Application Note - Magnetic Resonance

Novel Bacterial Alkaloid Compound Discovered Near Pacific Island of Saipan

A research expedition to the Pacific island of Saipan, in the Northern Islands of Mariana, led to the discovery of a bacterial extract with high anti-cancer potency. Within the extract was a novel alkaloid compound, which the researchers studied using NMR technology.

A research expedition to the Pacific island of Saipan, in the Northern Islands of Mariana, led to the discovery of a bacterial extract with high anti-cancer potency. Within the extract was a novel alkaloid compound, which the researchers studied using nuclear magnetic resonance (NMR) technology.1

Lead author Dr. Chen Zhang and colleagues at the University of California, San Diego, traveled to the island of Saipan in 2013, where they collected a purple-pink, filamentous cyanobacteria of the species cf. Caldora penicillata from the shallow waters of Lau Bay. They performed biochemical and NMR techniques to determine the composition, structure and toxicity profile of the bacterial extract and compounds within it. The authors published their findings in the journal Marine Drugs in April, 2017.
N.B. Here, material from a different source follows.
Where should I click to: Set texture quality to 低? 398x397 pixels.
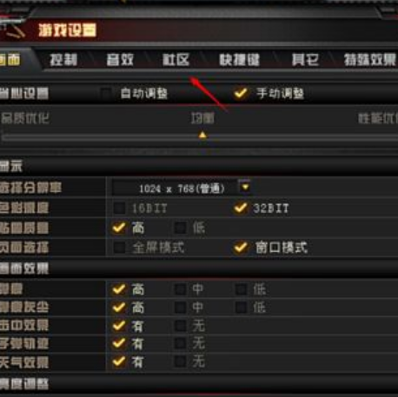point(181,228)
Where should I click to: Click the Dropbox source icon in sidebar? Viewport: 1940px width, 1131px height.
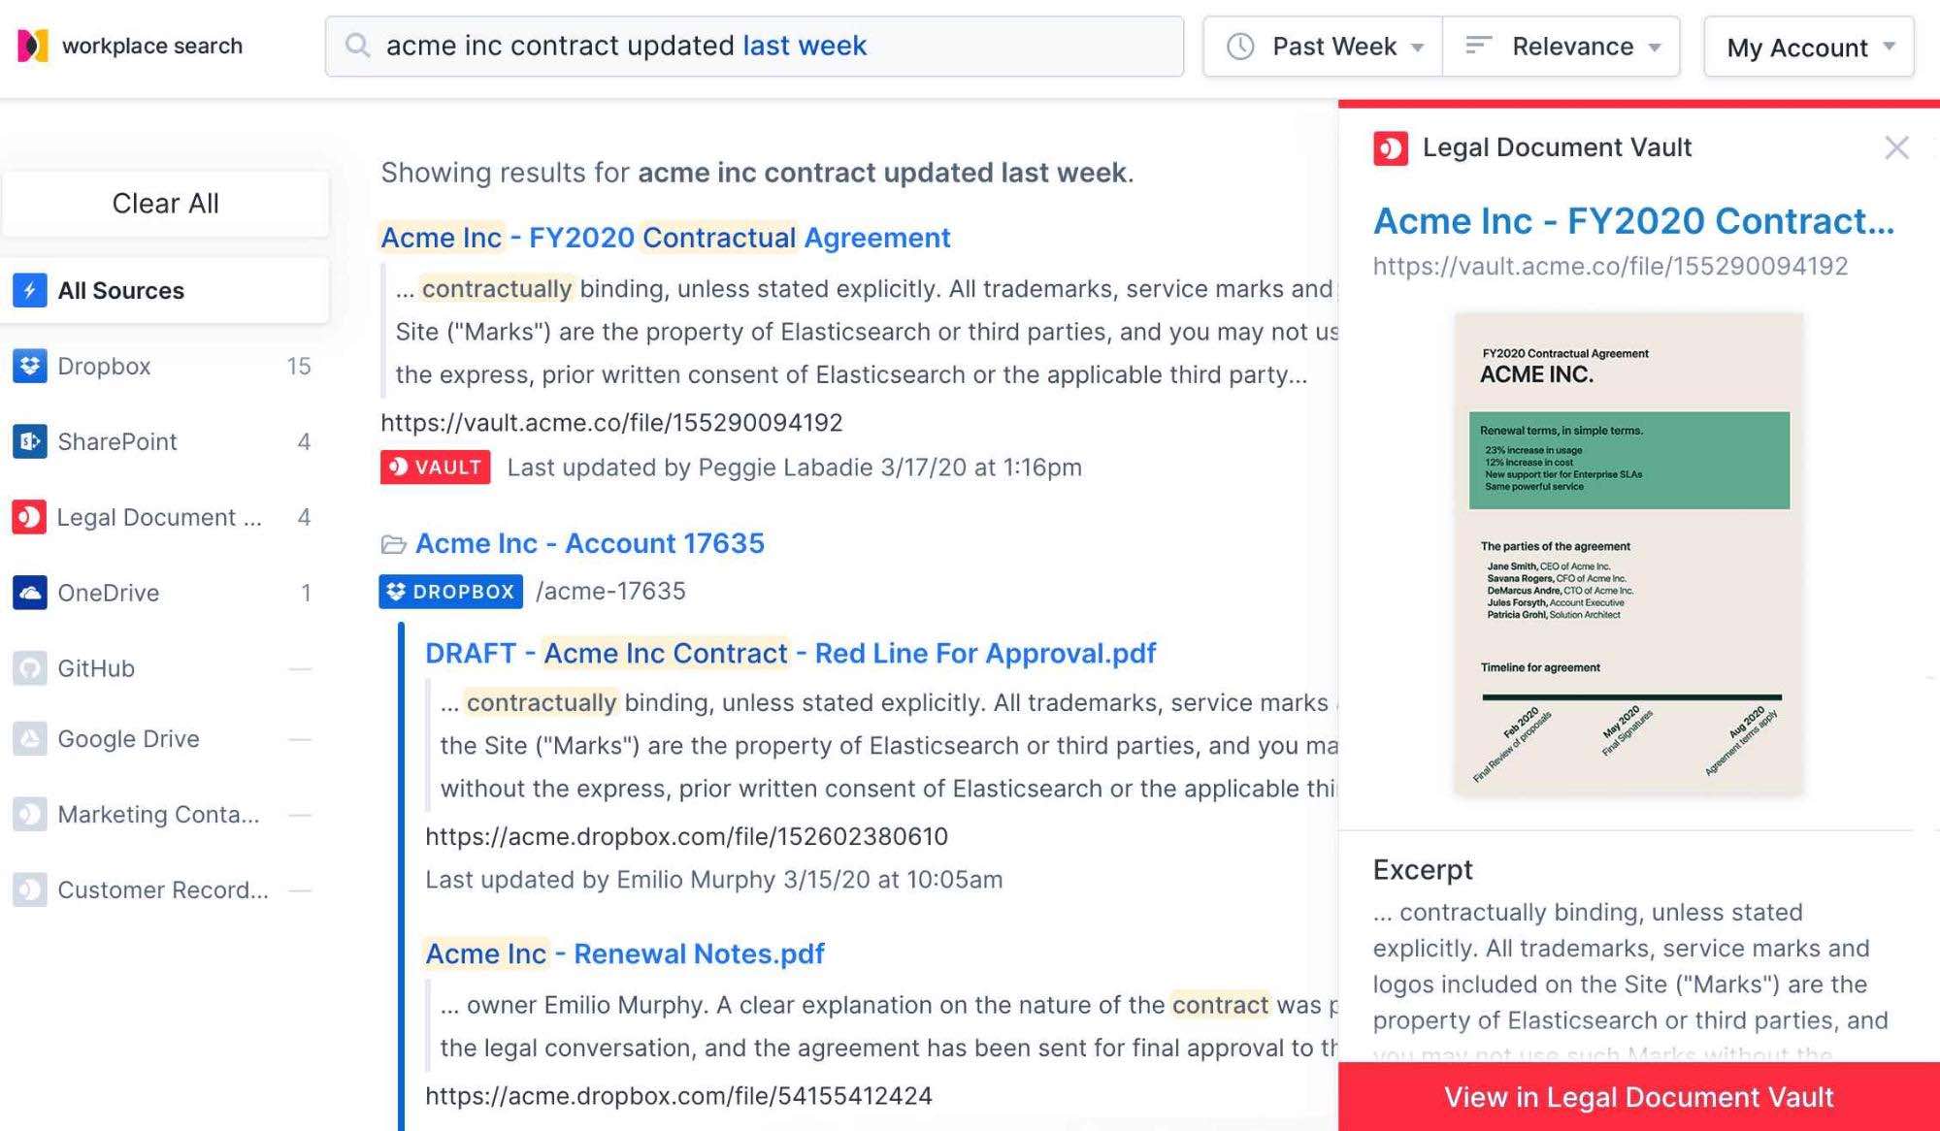(30, 365)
Cyanobacteria, named for their color, are a blueish bacterium that use photosynthesis to turn the sun’s light into energy, and are known to produce toxic chemicals.2 Pacific tropical islands have long been a source of diverse biological studies, and researchers have identified many bioactive natural products from cyanobacteria in these areas.3 The island of Saipan has been less extensively studied, however, one potent anti-cancer agent was discovered within cyanobacteria living amongst the coral reefs off the islands’ shores.4

After finding these specimens of caldora penicillate, the researchers prepared an extract from the cyanobacteria and characterized the compounds within it. The extract was cytotoxic in a brine shrimp model system, spurring further efforts to reveal the specific agents causing this toxicity as potential anti-cancer lead compounds for drug development efforts. Out of this extract, the authors discovered laucysteinamide A, a novel thiazoline-containing alkaloid compound.

Using the Bruker ALPHA-P FTIR and Bruker 600 MHz NMR spectrometers, the researchers used NMR and other advanced techniques to determine the structure and biological activity profile of this new compound.

Laucysteinamide A was found to be a monomeric structural analogue of the dimeric molecule somocystinamide A, which is a cytotoxic compound first isolated from cyanobacteria in Fiji.5 Laucysteinamide A was determined to be present in the 2R absolute conformation. The authors also note the compound could logically be derived from several amino acid residues, and state that the compound’s assembly likely occurs through a hybrid PKS/NRPS pathway. The structural analysis determined by NMR gave the researchers a clue as to the potential activity of their novel compound, and its toxicity was assessed in their research efforts as well.

The cytotoxicity profile of laucysteinamide A was found to be quite weak (IC50 = 11 µM in the H-460 human non-small cell lung cancer cell line). Despite structural similarities, its toxicity is significantly weaker than somocystinamide A (IC50 = 3 nM in the Jurkat Leukemia cell line),2 causing the researchers to conclude that the majority of the crude extract’s cytotoxicity derived from the presence of curacin D, a previously described lipid produced by cyanobacteria.6

While this novel compound is not a remarkable anticancer lead candidate, it may be possible to improve its toxicity profile with rational drug design methods. Importantly, this research highlights the possibilities that NMR technology offer to researchers in the drug discovery pipeline, and novel natural products discovered in the future will depend upon NMR instrumentation to determine their therapeutic potential.

References:

  1. Zhang, Chen, Naman CB, Engene N, et al. Laucysteinamide A, a Hybrid PKS/NRPS Metabolite from a Saipan Cyanobacterium, Cf. Caldora Penicillata. Marine Drugs. 2017;15:1-11.
  2. World Health Organization. Toxic Cyanobacteria in Water: A guide to their public health consequences, monitoring and management. 1999. http://www.who.int/water_sanitation_health/resourcesquality/toxcyanchap2.pdf.
  3. Blunt JW, Copp BR, Keyzers RA, et al. Marine natural products. Nat Prod Rep. 2015;32:116–211.
  4. Williams PG, Yoshida WY, Moore RE, et al. Isolation and structure determination of obyanamide, a novel cytotoxic cyclic depsipeptide from the marine cyanobacterium Lyngbya confervoides. J Nat Prod. 2002;65:29–31.
  5. Nogle, L.M.; Gerwick,W.H. Somocystinamide A, a novel cytotoxic disulfide dimer from a Fijian marine cyanobacterial mixed assemblage. Org. Lett. 2002, 4, 1095–1098.
  6. Marquez B, Verdier-Pinard P, Hamel E, et al. Curacin D, an antimitotic agent from the marine cyanobacterium Lyngbya majuscula. Phytochemistry. 1998;49:2387–2389.